Saved entries
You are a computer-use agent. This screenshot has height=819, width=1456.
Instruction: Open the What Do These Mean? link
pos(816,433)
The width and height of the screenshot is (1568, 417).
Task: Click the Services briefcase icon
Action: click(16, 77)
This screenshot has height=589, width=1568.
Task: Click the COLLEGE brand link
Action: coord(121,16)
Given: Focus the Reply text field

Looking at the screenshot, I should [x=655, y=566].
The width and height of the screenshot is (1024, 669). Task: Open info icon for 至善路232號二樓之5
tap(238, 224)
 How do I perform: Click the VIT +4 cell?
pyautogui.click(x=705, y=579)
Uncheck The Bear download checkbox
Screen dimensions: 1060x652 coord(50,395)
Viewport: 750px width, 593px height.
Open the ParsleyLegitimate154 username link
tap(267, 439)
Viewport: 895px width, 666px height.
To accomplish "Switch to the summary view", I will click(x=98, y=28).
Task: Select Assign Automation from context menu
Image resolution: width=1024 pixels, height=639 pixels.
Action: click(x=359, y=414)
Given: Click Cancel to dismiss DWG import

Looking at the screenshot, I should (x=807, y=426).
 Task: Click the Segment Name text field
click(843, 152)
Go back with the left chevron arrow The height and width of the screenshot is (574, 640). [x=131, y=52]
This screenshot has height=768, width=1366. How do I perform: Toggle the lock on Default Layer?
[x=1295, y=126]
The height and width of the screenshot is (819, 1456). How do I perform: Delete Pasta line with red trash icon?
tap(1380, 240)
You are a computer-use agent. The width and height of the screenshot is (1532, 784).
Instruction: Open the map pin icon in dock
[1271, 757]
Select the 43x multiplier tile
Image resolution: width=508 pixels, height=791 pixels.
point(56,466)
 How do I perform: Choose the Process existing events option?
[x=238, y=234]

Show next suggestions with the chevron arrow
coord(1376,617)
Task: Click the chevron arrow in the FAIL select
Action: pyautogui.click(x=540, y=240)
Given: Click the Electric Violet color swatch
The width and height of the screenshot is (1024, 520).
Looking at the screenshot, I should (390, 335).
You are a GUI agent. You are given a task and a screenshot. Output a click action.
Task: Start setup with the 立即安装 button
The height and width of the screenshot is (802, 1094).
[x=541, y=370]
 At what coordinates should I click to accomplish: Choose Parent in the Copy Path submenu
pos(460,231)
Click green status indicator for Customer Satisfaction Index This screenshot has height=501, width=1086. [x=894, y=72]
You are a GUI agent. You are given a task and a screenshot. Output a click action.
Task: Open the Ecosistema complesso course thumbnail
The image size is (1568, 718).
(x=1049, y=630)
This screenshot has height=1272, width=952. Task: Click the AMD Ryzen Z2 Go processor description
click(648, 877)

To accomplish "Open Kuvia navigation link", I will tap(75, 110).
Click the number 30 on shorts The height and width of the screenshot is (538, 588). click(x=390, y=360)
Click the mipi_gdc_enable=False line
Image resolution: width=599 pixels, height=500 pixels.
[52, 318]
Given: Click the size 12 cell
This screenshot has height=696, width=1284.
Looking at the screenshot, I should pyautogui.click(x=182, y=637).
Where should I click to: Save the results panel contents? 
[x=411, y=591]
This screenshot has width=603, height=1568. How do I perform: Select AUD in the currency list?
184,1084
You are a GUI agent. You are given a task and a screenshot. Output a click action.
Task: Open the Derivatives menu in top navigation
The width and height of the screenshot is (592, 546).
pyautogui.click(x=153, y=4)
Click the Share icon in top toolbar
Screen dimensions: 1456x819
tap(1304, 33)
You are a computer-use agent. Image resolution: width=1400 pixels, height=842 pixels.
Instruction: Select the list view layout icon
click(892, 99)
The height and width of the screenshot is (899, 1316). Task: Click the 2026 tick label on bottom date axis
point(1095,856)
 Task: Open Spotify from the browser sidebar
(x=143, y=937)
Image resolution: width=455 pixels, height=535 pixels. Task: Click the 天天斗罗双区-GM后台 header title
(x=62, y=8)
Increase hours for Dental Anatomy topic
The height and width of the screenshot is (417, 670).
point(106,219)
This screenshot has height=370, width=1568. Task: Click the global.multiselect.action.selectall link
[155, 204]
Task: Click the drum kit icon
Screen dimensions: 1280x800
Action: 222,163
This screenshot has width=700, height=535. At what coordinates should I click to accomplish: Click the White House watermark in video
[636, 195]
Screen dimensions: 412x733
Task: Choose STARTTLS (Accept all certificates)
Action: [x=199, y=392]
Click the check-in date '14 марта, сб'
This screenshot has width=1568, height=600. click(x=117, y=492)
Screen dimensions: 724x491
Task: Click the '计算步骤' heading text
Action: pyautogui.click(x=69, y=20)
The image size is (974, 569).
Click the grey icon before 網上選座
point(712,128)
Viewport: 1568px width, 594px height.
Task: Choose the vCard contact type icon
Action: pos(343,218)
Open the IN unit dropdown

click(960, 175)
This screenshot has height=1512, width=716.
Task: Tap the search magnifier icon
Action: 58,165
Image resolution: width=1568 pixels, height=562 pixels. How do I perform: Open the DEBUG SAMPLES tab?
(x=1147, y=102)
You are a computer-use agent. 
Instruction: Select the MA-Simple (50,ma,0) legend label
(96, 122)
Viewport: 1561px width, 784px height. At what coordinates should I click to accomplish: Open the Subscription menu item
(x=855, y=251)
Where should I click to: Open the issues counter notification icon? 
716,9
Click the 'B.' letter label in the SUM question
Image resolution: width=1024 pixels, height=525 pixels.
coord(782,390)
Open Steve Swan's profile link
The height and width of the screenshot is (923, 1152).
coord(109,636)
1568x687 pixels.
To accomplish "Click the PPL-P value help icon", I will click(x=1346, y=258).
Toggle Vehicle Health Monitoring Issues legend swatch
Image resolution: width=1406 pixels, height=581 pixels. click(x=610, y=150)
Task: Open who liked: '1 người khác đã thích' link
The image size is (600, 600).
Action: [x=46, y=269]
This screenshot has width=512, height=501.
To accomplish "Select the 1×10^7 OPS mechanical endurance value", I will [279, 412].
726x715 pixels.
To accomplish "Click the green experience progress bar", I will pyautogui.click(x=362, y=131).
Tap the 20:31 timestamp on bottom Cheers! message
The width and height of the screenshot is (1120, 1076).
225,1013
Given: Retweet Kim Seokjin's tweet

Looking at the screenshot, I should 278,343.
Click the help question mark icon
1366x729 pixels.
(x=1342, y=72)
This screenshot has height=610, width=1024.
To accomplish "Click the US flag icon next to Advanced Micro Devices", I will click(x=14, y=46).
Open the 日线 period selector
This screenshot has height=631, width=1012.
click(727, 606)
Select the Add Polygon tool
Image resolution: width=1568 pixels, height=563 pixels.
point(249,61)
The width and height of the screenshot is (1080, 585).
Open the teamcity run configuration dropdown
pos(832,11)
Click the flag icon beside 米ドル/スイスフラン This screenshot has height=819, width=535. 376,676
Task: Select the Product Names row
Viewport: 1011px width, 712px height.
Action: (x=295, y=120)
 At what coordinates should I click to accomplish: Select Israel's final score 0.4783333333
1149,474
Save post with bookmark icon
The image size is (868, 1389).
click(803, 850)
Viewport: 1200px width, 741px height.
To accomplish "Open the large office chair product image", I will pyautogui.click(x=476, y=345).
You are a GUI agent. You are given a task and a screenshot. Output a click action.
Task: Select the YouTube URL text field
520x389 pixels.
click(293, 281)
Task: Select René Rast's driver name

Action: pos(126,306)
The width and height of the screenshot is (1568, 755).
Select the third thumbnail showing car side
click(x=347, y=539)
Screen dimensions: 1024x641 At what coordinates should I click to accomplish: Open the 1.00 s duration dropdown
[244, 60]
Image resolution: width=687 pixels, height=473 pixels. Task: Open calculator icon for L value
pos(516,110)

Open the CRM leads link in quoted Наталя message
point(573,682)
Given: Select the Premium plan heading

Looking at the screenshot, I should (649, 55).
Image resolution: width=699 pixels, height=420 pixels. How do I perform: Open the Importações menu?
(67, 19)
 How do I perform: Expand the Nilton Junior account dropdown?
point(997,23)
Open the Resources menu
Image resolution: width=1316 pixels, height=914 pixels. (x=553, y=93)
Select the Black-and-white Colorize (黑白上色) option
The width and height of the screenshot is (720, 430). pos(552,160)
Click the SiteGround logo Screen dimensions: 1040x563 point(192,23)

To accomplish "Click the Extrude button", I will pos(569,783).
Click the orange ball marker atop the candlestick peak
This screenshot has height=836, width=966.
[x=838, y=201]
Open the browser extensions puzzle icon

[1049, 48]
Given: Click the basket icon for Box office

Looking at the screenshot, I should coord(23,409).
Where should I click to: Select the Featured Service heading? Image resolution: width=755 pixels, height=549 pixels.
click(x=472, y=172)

_Task objective_
Check each line in the records above for the word "flag". Return those that have it.

_Exercise result_
To accomplish "Click the US flag icon next to Advanced Micro Devices", I will click(x=14, y=46).
Click the flag icon beside 米ドル/スイスフラン This screenshot has height=819, width=535. 376,676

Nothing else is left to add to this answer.